A face mask is discarded on a sidewalk during the coronavirus outbreak in the Westlake neighborhood of Los Angeles, Thursday, May 21, 2020.

AP

A new studysuggests that fears and anxiety over the novel coronavirus have led to more nightmares.

What’s going on?

A team of researchers in Finland found that the coronavirus “had infected more than half of the distressed dreams reported,” according to Medical Express.

  • The researchers crowdsourced sleep and stress data for 4,000 people during the COVID-19 lockdown in Finland.
  • 800 respondents also offered information about their dreams.
  • “We were thrilled to observe repeating dream content associations across individuals that reflected the apocalyptic ambience of COVID-19 lockdown,” said lead author Dr. Anu-Katriina Pesonen, head of the Sleep & Mind Research Group at the University of Helsinki. “The results allowed us to speculate that dreaming in extreme circumstances reveal shared visual imagery and memory traces, and in this way, dreams can indicate some form of shared mindscape across individuals. The idea of a shared imagery reflected in dreams is intriguing.”

What did the researchers find?

The researchersgrouped all of the dream information into clusters or themes.
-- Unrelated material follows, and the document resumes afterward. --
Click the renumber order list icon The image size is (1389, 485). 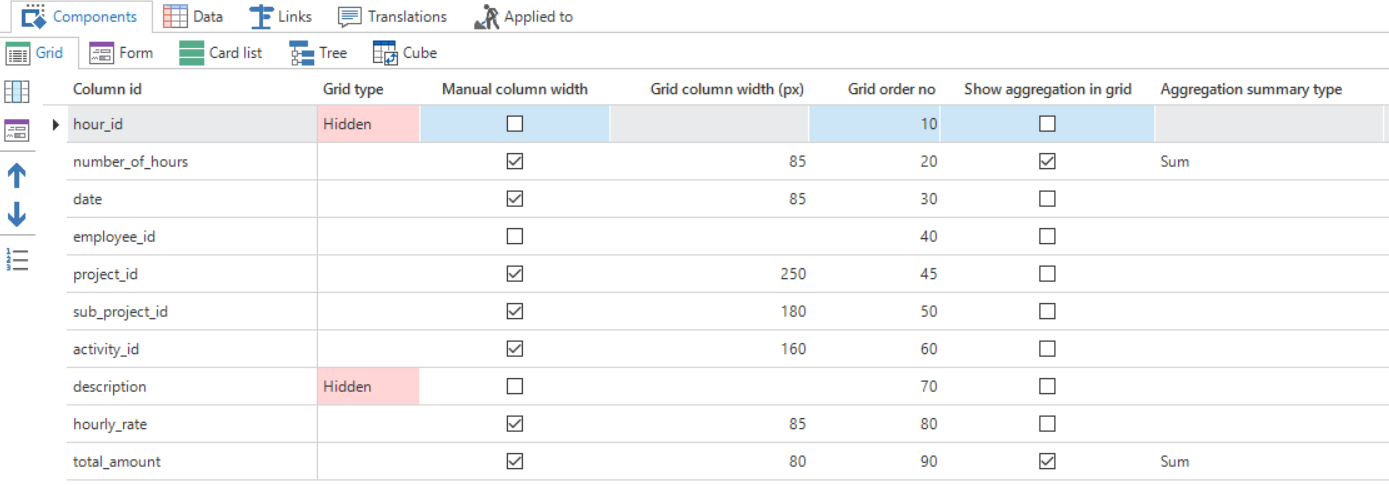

The themes of the dreams included:

  • Social distancing
  • Coronavirus contagion
  • Personal protective equipment
  • Dystopia
  • Apocalypse

The study also found people have been sleeping more since the pandemic began, but they have a harder time falling asleep.

  • “Repeated, intense nightmares may refer to post-traumatic stress,” she explained. “The content of dreams is not entirely random, but can be an important key to understanding what is the essence in the experience of stress, trauma and anxiety.”